**What is required**
Only the lines below from the one containing "Where should I" through the last line should be set down, exactly as written and with no pictures.

**Excerpted records**

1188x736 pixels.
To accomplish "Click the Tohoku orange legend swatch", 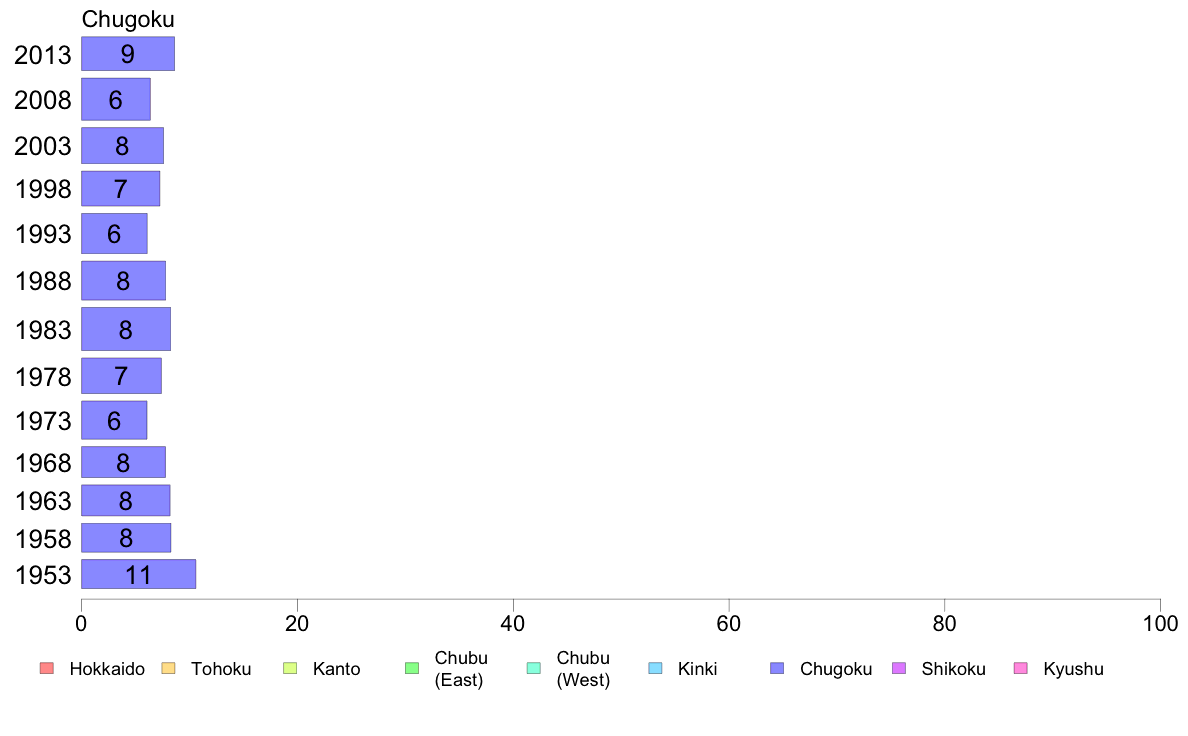I will click(168, 668).
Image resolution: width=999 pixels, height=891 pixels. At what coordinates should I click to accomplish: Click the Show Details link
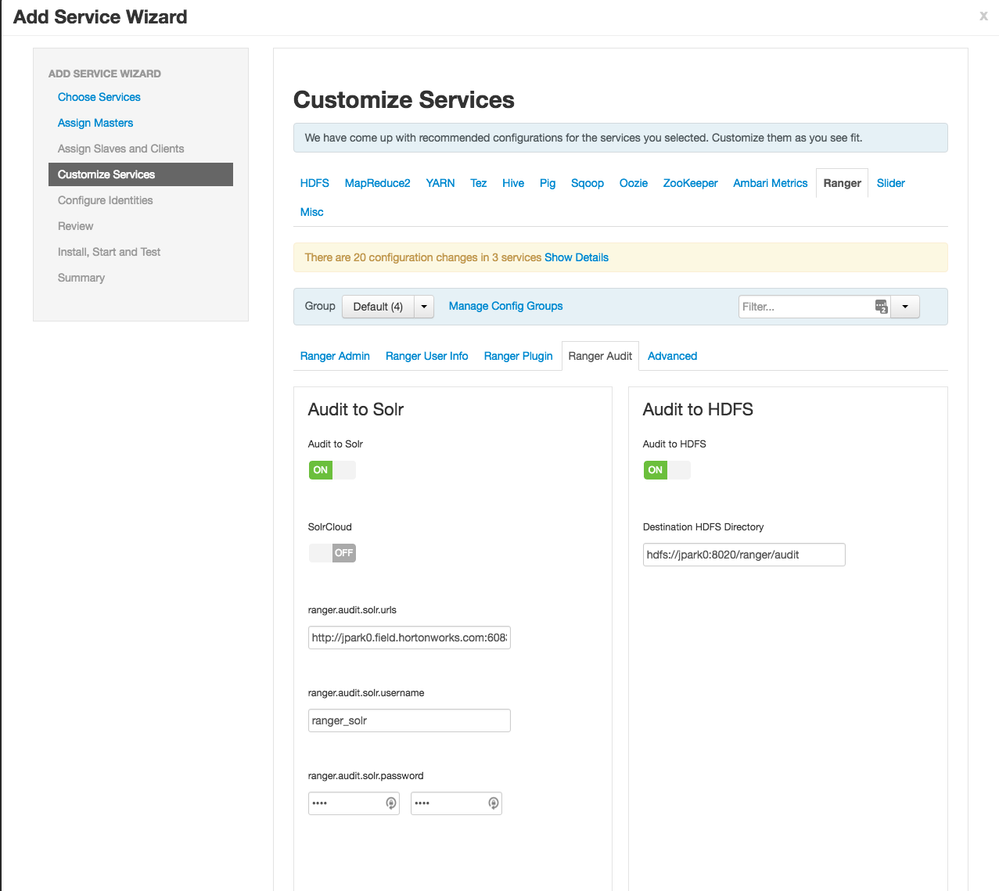576,257
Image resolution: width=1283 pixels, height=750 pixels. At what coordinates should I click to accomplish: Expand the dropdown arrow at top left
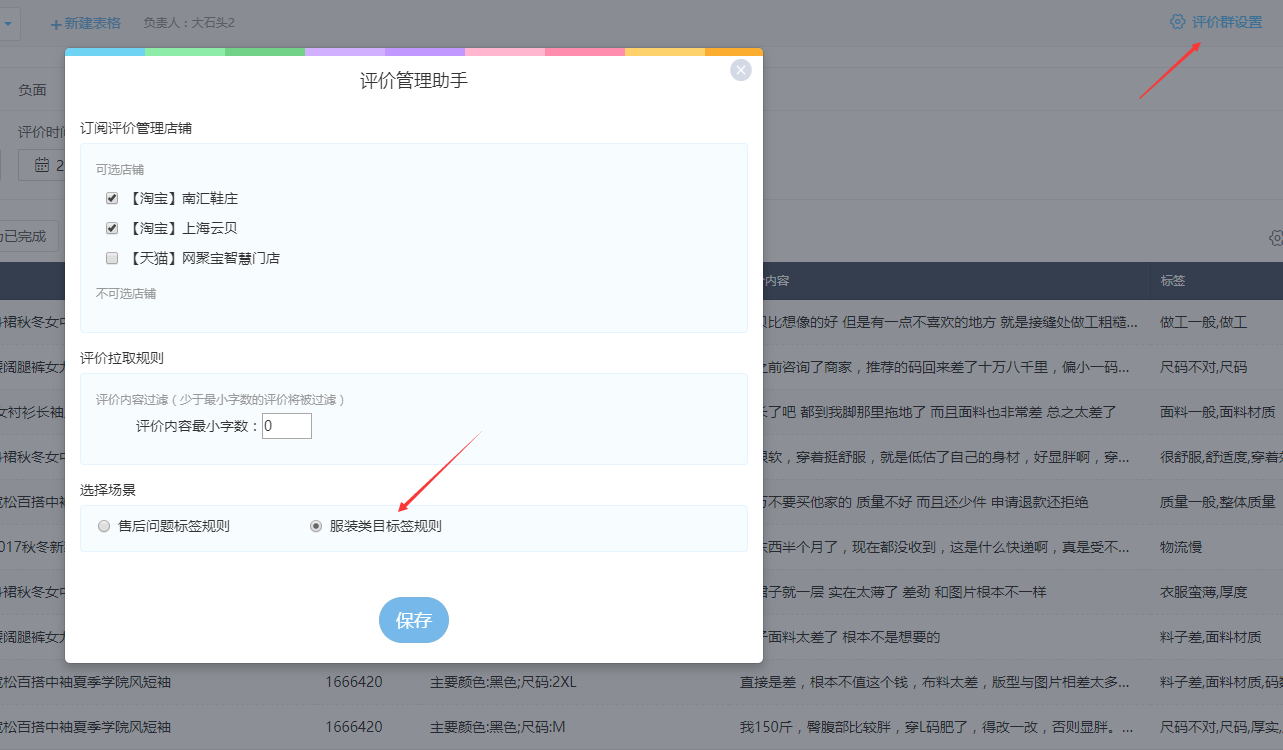tap(8, 22)
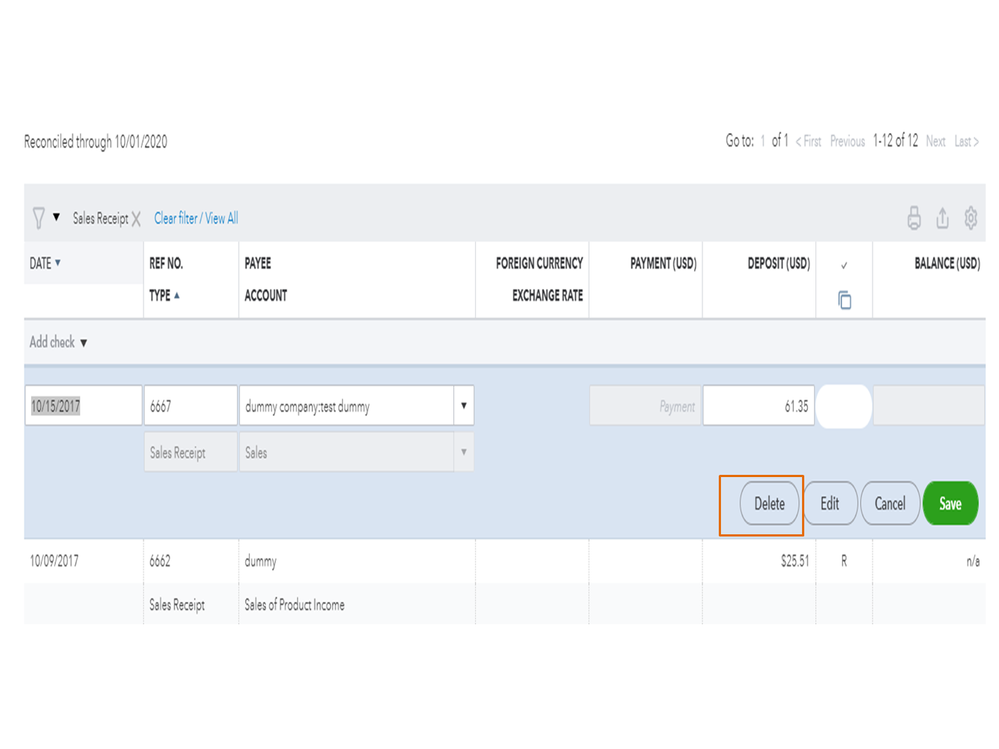Screen dimensions: 999x749
Task: Click the date field showing 10/15/2017
Action: 84,407
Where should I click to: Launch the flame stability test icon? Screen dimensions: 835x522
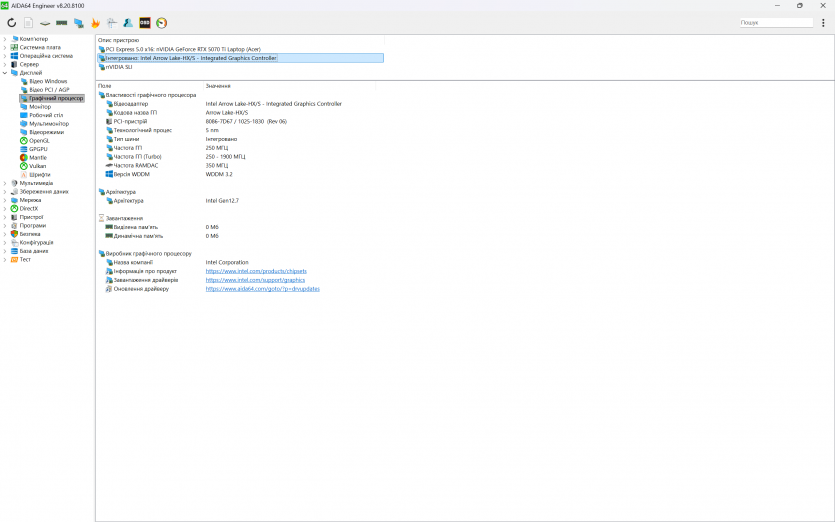point(95,22)
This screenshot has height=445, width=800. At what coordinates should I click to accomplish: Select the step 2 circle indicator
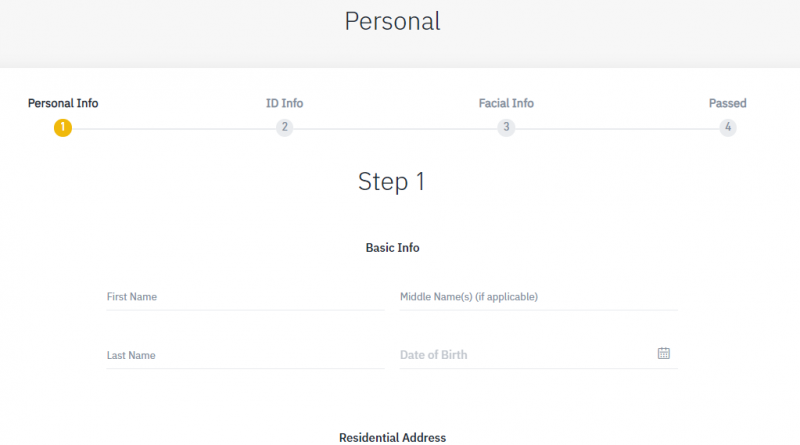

**Answer to this problem**
Where should I click to: Launch the flame stability test icon? Screen dimensions: 835x522
point(95,22)
This screenshot has height=445, width=800. At what coordinates should I click to accomplish: Select the step 2 circle indicator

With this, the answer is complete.